-- Begin ENTRIES PROVIDED --

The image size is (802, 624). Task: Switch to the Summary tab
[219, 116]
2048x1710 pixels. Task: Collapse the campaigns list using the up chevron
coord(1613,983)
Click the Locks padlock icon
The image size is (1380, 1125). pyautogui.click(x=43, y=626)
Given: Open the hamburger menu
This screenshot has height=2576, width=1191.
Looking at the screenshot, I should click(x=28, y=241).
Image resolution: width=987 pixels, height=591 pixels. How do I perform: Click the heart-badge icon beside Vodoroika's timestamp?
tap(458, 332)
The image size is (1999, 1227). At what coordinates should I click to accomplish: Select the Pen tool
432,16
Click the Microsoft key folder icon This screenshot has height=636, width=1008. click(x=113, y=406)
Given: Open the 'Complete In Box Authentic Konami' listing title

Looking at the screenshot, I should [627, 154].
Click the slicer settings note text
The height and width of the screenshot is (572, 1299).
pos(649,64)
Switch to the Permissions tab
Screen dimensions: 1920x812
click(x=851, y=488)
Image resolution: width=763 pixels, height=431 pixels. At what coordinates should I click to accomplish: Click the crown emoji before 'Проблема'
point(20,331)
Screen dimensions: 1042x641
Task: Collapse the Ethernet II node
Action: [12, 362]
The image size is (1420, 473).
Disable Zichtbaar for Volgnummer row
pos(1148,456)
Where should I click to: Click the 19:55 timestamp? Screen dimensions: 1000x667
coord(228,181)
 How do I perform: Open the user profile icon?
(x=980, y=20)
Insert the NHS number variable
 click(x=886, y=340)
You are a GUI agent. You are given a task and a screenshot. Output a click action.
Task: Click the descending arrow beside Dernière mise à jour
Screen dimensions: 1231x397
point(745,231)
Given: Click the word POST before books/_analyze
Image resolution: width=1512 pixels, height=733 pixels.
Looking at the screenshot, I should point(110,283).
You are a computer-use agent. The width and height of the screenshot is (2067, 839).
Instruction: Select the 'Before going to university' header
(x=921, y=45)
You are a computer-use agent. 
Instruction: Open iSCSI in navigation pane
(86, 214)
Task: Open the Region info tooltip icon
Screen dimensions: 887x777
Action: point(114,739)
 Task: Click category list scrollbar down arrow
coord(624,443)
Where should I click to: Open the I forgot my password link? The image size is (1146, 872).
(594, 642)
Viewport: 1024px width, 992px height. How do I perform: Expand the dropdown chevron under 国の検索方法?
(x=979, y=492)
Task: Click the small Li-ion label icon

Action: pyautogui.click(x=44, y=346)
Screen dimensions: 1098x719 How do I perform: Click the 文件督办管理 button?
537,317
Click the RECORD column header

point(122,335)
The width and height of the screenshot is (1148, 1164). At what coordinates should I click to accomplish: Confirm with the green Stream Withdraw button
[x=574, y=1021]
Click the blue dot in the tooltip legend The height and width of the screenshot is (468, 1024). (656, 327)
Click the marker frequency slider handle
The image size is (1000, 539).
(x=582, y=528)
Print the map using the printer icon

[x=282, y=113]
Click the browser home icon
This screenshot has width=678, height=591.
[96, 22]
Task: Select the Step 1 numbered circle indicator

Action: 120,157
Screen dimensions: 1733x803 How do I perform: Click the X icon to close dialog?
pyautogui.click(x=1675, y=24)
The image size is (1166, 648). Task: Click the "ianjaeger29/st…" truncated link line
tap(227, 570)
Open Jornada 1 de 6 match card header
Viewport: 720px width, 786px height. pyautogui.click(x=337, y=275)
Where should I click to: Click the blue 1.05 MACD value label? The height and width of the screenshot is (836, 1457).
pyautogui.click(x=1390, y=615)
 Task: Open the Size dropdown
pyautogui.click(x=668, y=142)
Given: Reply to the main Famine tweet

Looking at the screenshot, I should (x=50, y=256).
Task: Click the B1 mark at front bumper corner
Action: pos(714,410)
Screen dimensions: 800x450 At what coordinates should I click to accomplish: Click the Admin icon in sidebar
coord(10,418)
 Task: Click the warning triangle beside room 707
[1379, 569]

-- End ENTRIES PROVIDED --

→ **AIM OF THE EXERCISE**
Arrange the lines above as a Markdown table with the columns Row and Line, numbering each line and leaving out the blank ones.

→ **REPLY TO THE EXERCISE**
| Row | Line |
|---|---|
| 1 | The image size is (802, 624). Task: Switch to the Summary tab |
| 2 | [219, 116] |
| 3 | 2048x1710 pixels. Task: Collapse the campaigns list using the up chevron |
| 4 | coord(1613,983) |
| 5 | Click the Locks padlock icon |
| 6 | The image size is (1380, 1125). pyautogui.click(x=43, y=626) |
| 7 | Given: Open the hamburger menu |
| 8 | This screenshot has height=2576, width=1191. |
| 9 | Looking at the screenshot, I should click(x=28, y=241). |
| 10 | Image resolution: width=987 pixels, height=591 pixels. How do I perform: Click the heart-badge icon beside Vodoroika's timestamp? |
| 11 | tap(458, 332) |
| 12 | The image size is (1999, 1227). At what coordinates should I click to accomplish: Select the Pen tool |
| 13 | 432,16 |
| 14 | Click the Microsoft key folder icon This screenshot has height=636, width=1008. click(x=113, y=406) |
| 15 | Given: Open the 'Complete In Box Authentic Konami' listing title |
| 16 | Looking at the screenshot, I should [627, 154]. |
| 17 | Click the slicer settings note text |
| 18 | The height and width of the screenshot is (572, 1299). |
| 19 | pos(649,64) |
| 20 | Switch to the Permissions tab |
| 21 | Screen dimensions: 1920x812 |
| 22 | click(x=851, y=488) |
| 23 | Image resolution: width=763 pixels, height=431 pixels. At what coordinates should I click to accomplish: Click the crown emoji before 'Проблема' |
| 24 | point(20,331) |
| 25 | Screen dimensions: 1042x641 |
| 26 | Task: Collapse the Ethernet II node |
| 27 | Action: [12, 362] |
| 28 | The image size is (1420, 473). |
| 29 | Disable Zichtbaar for Volgnummer row |
| 30 | pos(1148,456) |
| 31 | Where should I click to: Click the 19:55 timestamp? Screen dimensions: 1000x667 |
| 32 | coord(228,181) |
| 33 |  How do I perform: Open the user profile icon? |
| 34 | (x=980, y=20) |
| 35 | Insert the NHS number variable |
| 36 |  click(x=886, y=340) |
| 37 | You are a GUI agent. You are given a task and a screenshot. Output a click action. |
| 38 | Task: Click the descending arrow beside Dernière mise à jour |
| 39 | Screen dimensions: 1231x397 |
| 40 | point(745,231) |
| 41 | Given: Click the word POST before books/_analyze |
| 42 | Image resolution: width=1512 pixels, height=733 pixels. |
| 43 | Looking at the screenshot, I should point(110,283). |
| 44 | You are a computer-use agent. The width and height of the screenshot is (2067, 839). |
| 45 | Instruction: Select the 'Before going to university' header |
| 46 | (x=921, y=45) |
| 47 | You are a computer-use agent.  |
| 48 | Instruction: Open iSCSI in navigation pane |
| 49 | (86, 214) |
| 50 | Task: Open the Region info tooltip icon |
| 51 | Screen dimensions: 887x777 |
| 52 | Action: point(114,739) |
| 53 |  Task: Click category list scrollbar down arrow |
| 54 | coord(624,443) |
| 55 | Where should I click to: Open the I forgot my password link? The image size is (1146, 872). |
| 56 | (594, 642) |
| 57 | Viewport: 1024px width, 992px height. How do I perform: Expand the dropdown chevron under 国の検索方法? |
| 58 | (x=979, y=492) |
| 59 | Task: Click the small Li-ion label icon |
| 60 | Action: pyautogui.click(x=44, y=346) |
| 61 | Screen dimensions: 1098x719 How do I perform: Click the 文件督办管理 button? |
| 62 | 537,317 |
| 63 | Click the RECORD column header |
| 64 | point(122,335) |
| 65 | The width and height of the screenshot is (1148, 1164). At what coordinates should I click to accomplish: Confirm with the green Stream Withdraw button |
| 66 | [x=574, y=1021] |
| 67 | Click the blue dot in the tooltip legend The height and width of the screenshot is (468, 1024). (656, 327) |
| 68 | Click the marker frequency slider handle |
| 69 | The image size is (1000, 539). |
| 70 | (x=582, y=528) |
| 71 | Print the map using the printer icon |
| 72 | [x=282, y=113] |
| 73 | Click the browser home icon |
| 74 | This screenshot has width=678, height=591. |
| 75 | [96, 22] |
| 76 | Task: Select the Step 1 numbered circle indicator |
| 77 | Action: 120,157 |
| 78 | Screen dimensions: 1733x803 How do I perform: Click the X icon to close dialog? |
| 79 | pyautogui.click(x=1675, y=24) |
| 80 | The image size is (1166, 648). Task: Click the "ianjaeger29/st…" truncated link line |
| 81 | tap(227, 570) |
| 82 | Open Jornada 1 de 6 match card header |
| 83 | Viewport: 720px width, 786px height. pyautogui.click(x=337, y=275) |
| 84 | Where should I click to: Click the blue 1.05 MACD value label? The height and width of the screenshot is (836, 1457). |
| 85 | pyautogui.click(x=1390, y=615) |
| 86 |  Task: Open the Size dropdown |
| 87 | pyautogui.click(x=668, y=142) |
| 88 | Given: Reply to the main Famine tweet |
| 89 | Looking at the screenshot, I should (x=50, y=256). |
| 90 | Task: Click the B1 mark at front bumper corner |
| 91 | Action: pos(714,410) |
| 92 | Screen dimensions: 800x450 At what coordinates should I click to accomplish: Click the Admin icon in sidebar |
| 93 | coord(10,418) |
| 94 |  Task: Click the warning triangle beside room 707 |
| 95 | [1379, 569] |